### [Task to complete]
Where the listing below reaches the line containing "Task: Open the Satohara Miki profile link", start writing out lines exactly, and stop once the line containing "Collapse the Accessories" has been written.

### [Input]
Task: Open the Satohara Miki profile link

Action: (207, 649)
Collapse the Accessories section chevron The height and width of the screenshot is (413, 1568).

* * *

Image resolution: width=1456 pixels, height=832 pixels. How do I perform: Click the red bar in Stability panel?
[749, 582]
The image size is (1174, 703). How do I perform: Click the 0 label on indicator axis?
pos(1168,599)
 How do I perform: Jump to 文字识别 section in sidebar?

* * *

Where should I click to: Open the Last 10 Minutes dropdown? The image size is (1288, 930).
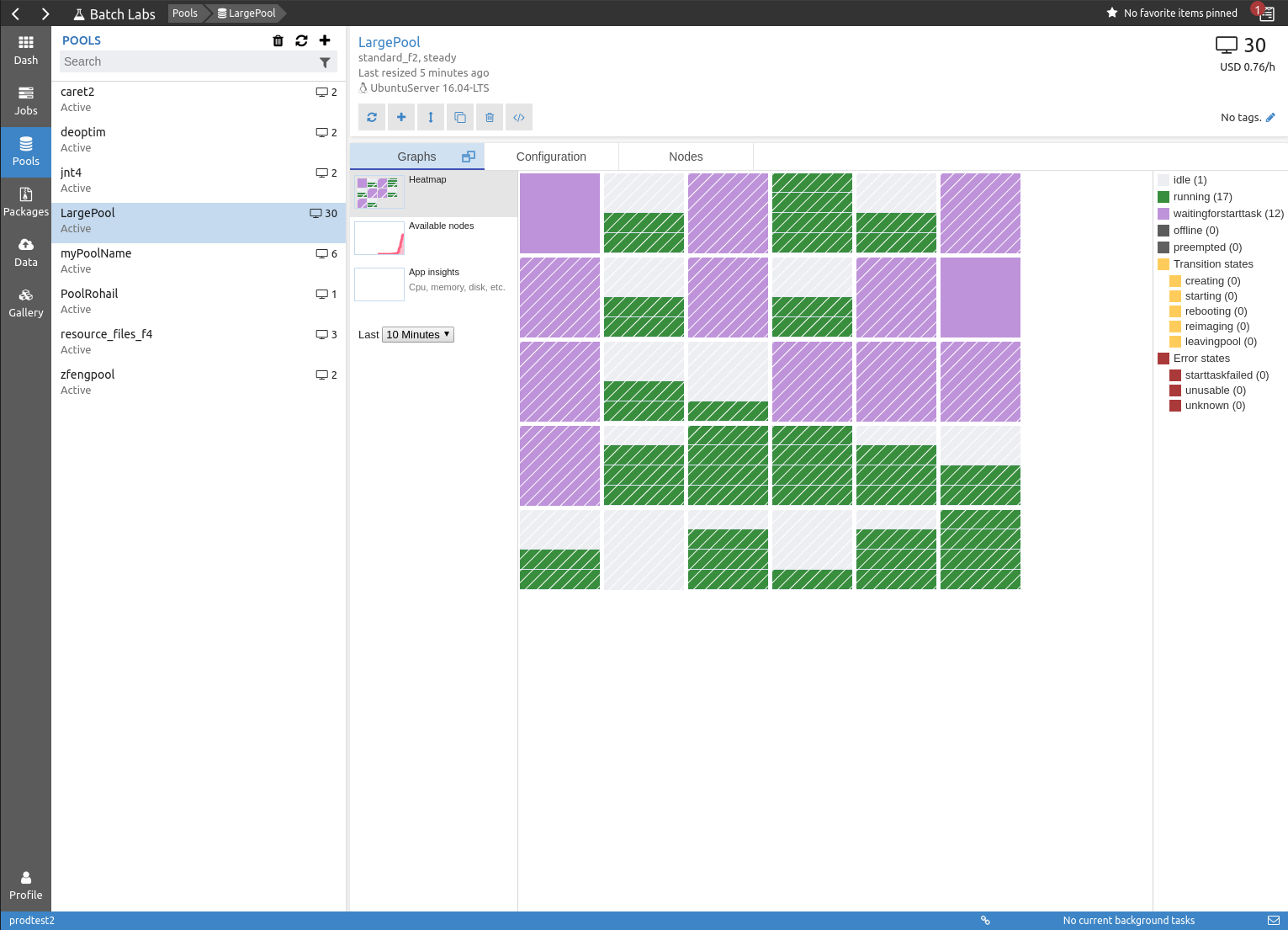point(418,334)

### [Written answer]
Task: Open the Satohara Miki profile link

Action: (207, 649)
Collapse the Accessories section chevron The height and width of the screenshot is (413, 1568).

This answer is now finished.